A maioria das espécies pesquisadas desenvolve anticorpos e realiza excreção viral, contagiando seus pares. No entanto, das que mantêm mais contato com os humanos, não foi identificada a transmissão a infecção entre bovinos e suínos, por exemplo. Cães e gatos, por sua vez, têm sido bastante estudados, pois são as espécies domésticas mais comuns no mundo como animais de companhia. Neles, há vários relatos comprovados de infecção por vias naturais e, enquanto cachorros tem pouca sensibilidade ao vírus, Autran citou a morte comprovada de um gato por covid-19.
“O grande medo é que a covid-19 se transforme numa antropozoonose e uma espécie vire reservatório, mesmo que a infecção em humanos esteja controlada. Temos que nos preparar para essa possibilidade, que é improvável, mas não impossível. Ausência de evidência não é evidência de ausência”, disse.
Visons, criados em fazendas em países como Holanda e Dinamarca para a produção de peles, mostraram-se extremamente suscetíveis ao SARS-CoV-2, tendo sido contaminados por humanos, entre si e, segundo o médico-veterinário, com dois casos de transmissão desses animais a humanos já comprovados. Muitas fazendas estão dizimando suas criações por conta disso.
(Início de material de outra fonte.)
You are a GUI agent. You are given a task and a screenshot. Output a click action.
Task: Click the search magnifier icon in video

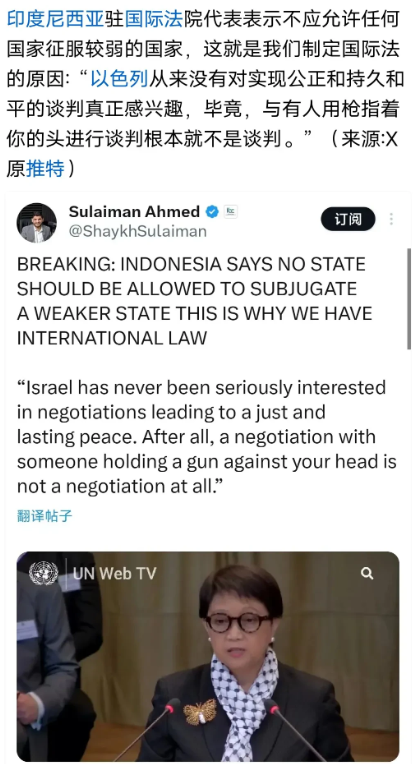pos(367,573)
Outra questão a ser colocada é a possibilidade de contágio em espécies marinhas que circulam em locais onde há despejo de esgoto, onde já se achou o RNA do SARS-CoV-2. “Mas tudo se baseia em homologia, não sabemos se são ou não infectados”, comenta.
Autran reforça o alerta de que, apesar de furões e gatos domésticos serem muito suscetíveis à infecção, até hoje só foi identificado contágio desses animais por meio de humanos doentes, de quem receberam a carga viral. Não há comprovação de que retransmitam o vírus aos humanos. E ressalta: “Mesmo que acabassem todos os cachorros e gatos mundo, não vai mudar a quantidade de casos de covid-19 que existem. Não precisamos desses animais para que a pandemia ocorresse”.
Para ele, os números mostram que não há motivo para pânico, muito menos para o abandono de animais, o que na verdade só piora a situação. “Em cães, a excreção é baixa, temporária, há 15% probabilidade de terem anticorpos. A expressão viral neles é curta, não infectam outros animais e não há caso documentado de infectar pessoas, e será muito difícil provar isso. Pessoas pegam covid de pessoas”, assinalou.
Tanto em cães quanto em gatos, ele destacou a importância de médicos-veterinários clínicos tomarem medidas de precaução nos cuidados com animais que vieram de casas com pessoas contaminadas, principalmente em procedimentos que geram aerossol. Uma espécie silvestre sobre a qual se fez descobertas recentes foi o camundongo-veadeiro, que se revelou altamente suscetível, excretor de vírus e pode viver perto de residências.
Durante a fase de perguntas dos participantes, Autran pontuou mais uma vez a importância da informação para a precaução. “Prefiro aprender e acho que todo dado é importante. Houve uma fase negacionista, quando saiu o primeiro trabalho sobre gatos, na China. Tenho contato com profissionais de várias partes do mundo, alguns acharam ótimo ter informação, outros disseram que ‘nem se devia publicar’. Se tiver que tratar um animal com covid, nada vai mudar do ponto de vista médico e de protocolo. Animais são importantes, temos que saber os riscos em termos de saúde de rebanho. É preciso ter resiliência, nos adaptar e seguir em frente”.